_Required action_. Using the listing that follows, report how many lines include the word "cookies", and add no other words.

START Dataset records

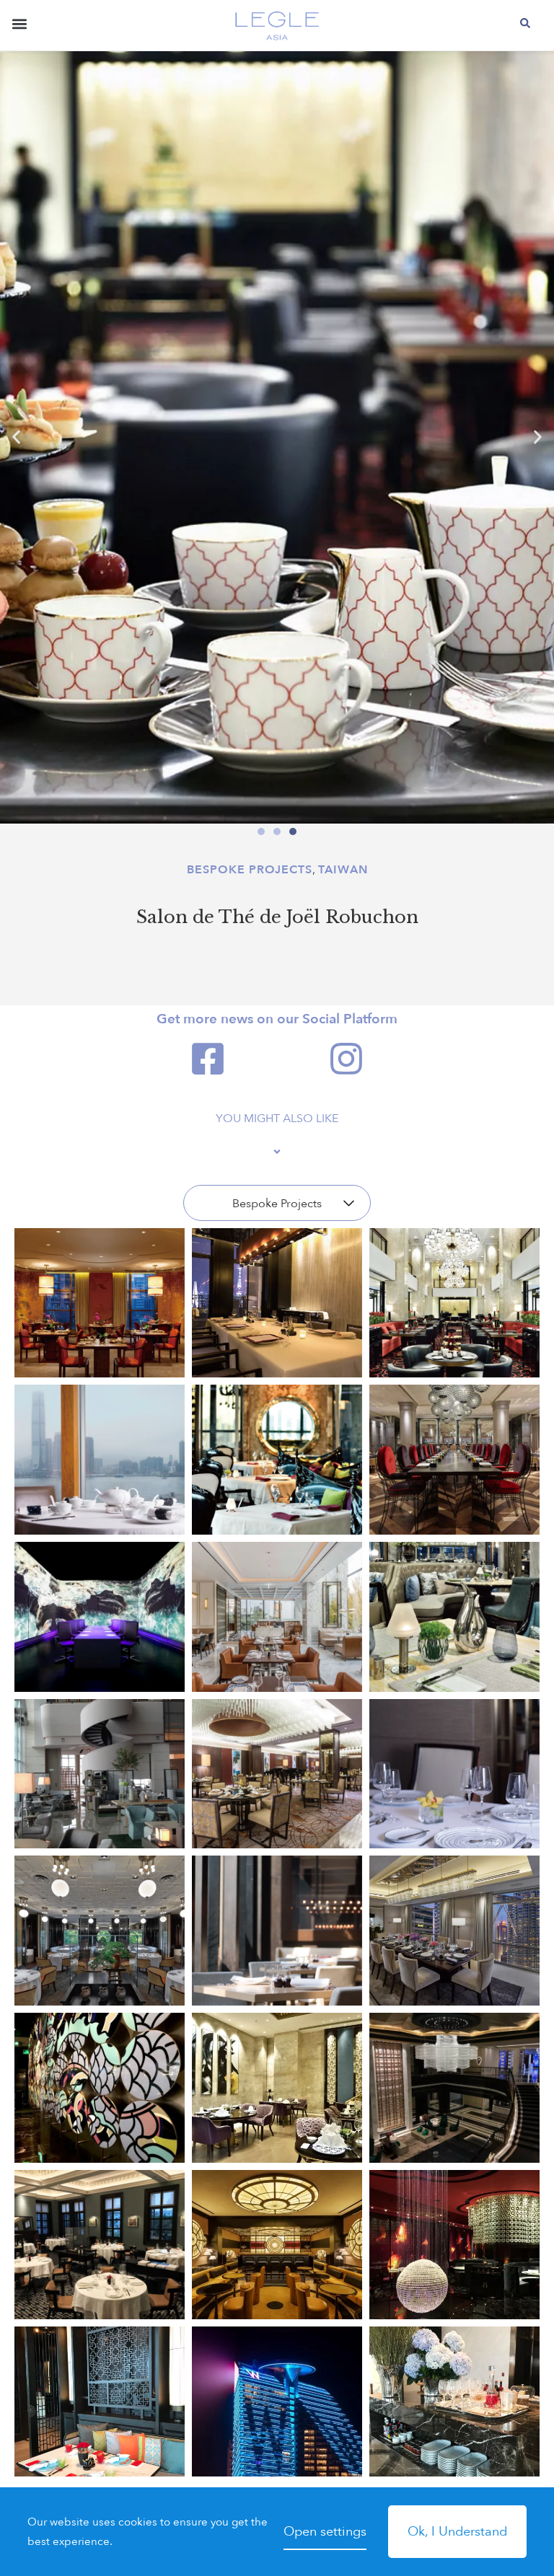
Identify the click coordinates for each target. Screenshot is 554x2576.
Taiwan (343, 870)
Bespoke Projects (249, 870)
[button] (19, 27)
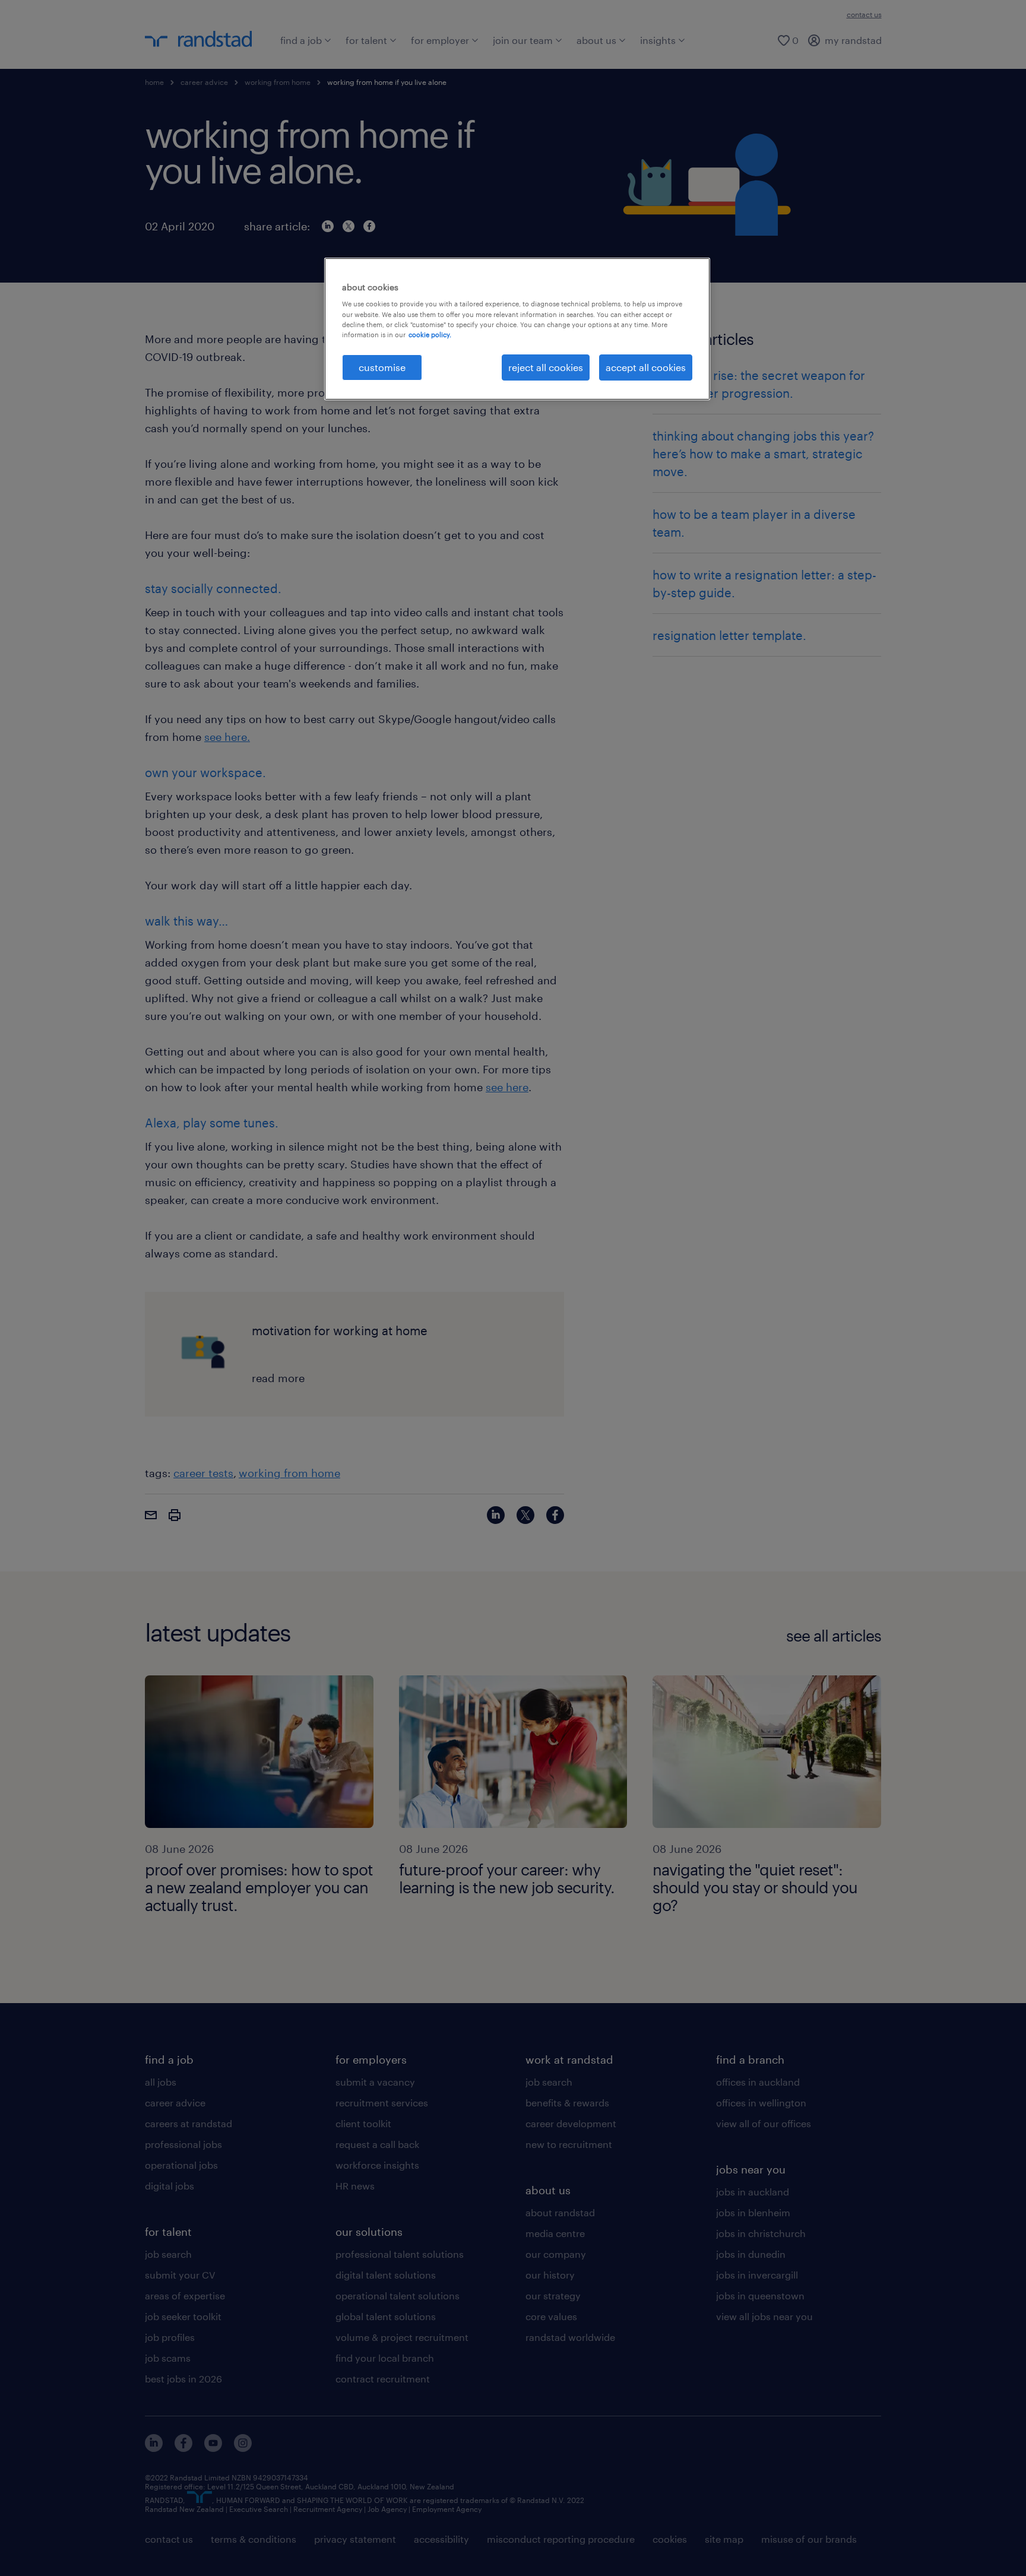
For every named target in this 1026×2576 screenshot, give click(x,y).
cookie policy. (429, 334)
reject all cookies (545, 367)
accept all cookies (646, 367)
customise (382, 367)
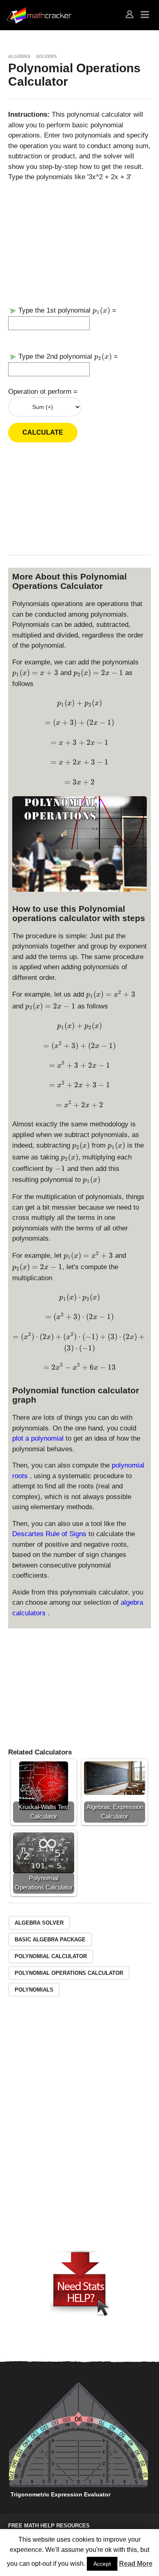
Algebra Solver (39, 1923)
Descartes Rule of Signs (50, 1534)
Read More (135, 2563)
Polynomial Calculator (51, 1956)
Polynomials (34, 1990)
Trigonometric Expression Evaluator (60, 2494)
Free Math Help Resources (49, 2526)
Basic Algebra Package (50, 1939)
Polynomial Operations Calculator (69, 1973)
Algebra (19, 56)
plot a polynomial (39, 1438)
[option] (78, 2442)
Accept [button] (102, 2563)
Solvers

END Dataset records

_Result for this task_. 2